Um dos exemplos clássicos de treinamento de sistemas de inteligência artificial (IA) é o uso de fotos para ensinar uma rede neural a identificar padrões. Funciona assim: você mostra para o sistema de IA milhares de fotos de cachorros ou gatos e informa ao sistema quais imagens contém um cachorro e quais contém um gato. Em seguida, você mostra uma foto e pergunta se a foto é de um cachorro ou um gato. E ele acerta.
O interessante nesses sistemas é que você não diz as características de um cachorro ou um gato, o sistema descobre sozinho essas características e aprende a identificar os animais. É muito parecido com a maneira como uma criança aprende a distinguir cachorros de gatos. Apontamos para o bicho e dizemos “gato” ou “cachorro” e depois de um tempo a criança aponta para o animal e diz “gato”. Tanto no caso da rede neural quanto no caso da criança não sabemos exatamente o que a rede neural ou o cérebro usa para fazer a distinção, mas o fato é que aprendem e acertam.
Sistema de IA ajuda a identificar, no momento do parto, se uma mulher vai ou não sofrer de depressão pós-parto. Foto: natalialeb/Adobe Stock
Agora esse sistema de treinamento está sendo usado na medicina. Um grupo de cientistas treinou uma rede neural para identificar mulheres com risco de depressão pós-parto. Esse tipo de depressão aparece em 15% das mulheres logo após o parto. Ela afeta as mulheres num período difícil da vida, a chegada de um bebê na casa, é facilmente tratável, mas se não tratada pode levar, em alguns casos, ao suicídio.
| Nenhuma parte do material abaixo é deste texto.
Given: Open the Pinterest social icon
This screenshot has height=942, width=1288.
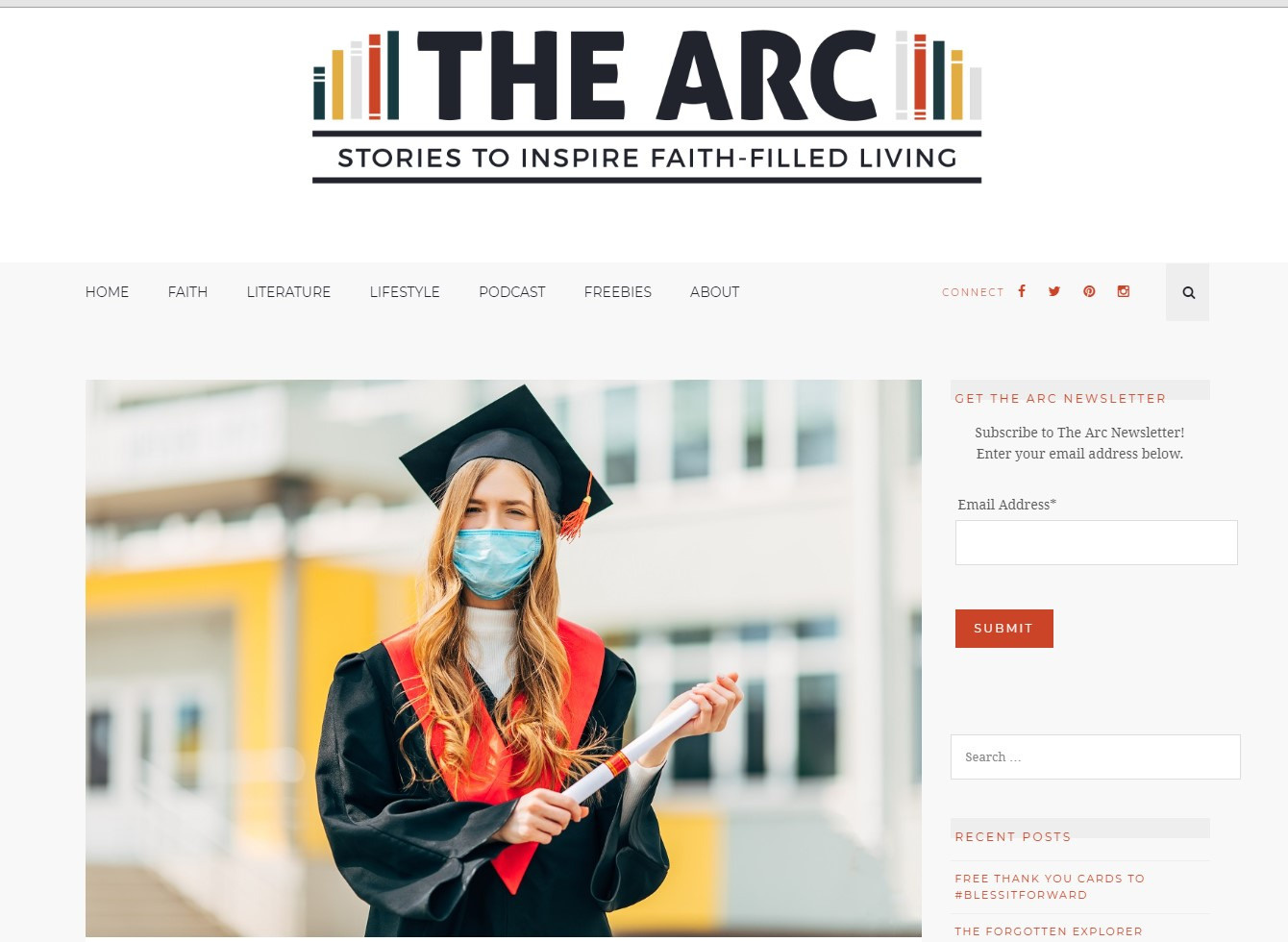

Os cientistas treinaram um sistema de IA para identificar mulheres com risco de apresentar depressão pós-parto logo após o parto, antes de saírem do hospital. E para isso usaram a mesma técnica usada para treinar um sistema a separar gatos de cachorros.
Foram identificadas 98.620 mulheres que deram à luz em diversos hospitais entre janeiro de 2017 e dezembro de 2022. A totalidade da ficha clínica de cada uma dessas mulheres foi obtida. Foram retiradas da amostra as mulheres que não tiveram acompanhamento pré-natal e as mulheres que já haviam tido episódios de depressão antes da gravidez (essas sabidamente têm um maior risco). Também foram retiradas da amostra as mulheres que não tinham sido avaliadas quanto a sua saúde mental.
Feito isso sobraram 29.168 partos, a maioria não tinha tido depressão (91%) e o resto (9%) tinha apresentado depressão pós-parto. Essa amostra foi dividida em dois subgrupos de aproximadamente 15.000 partos. Um subgrupo foi usado para treinar o sistema de rede neural e o outro para testar o sistema após ele ter sido treinado.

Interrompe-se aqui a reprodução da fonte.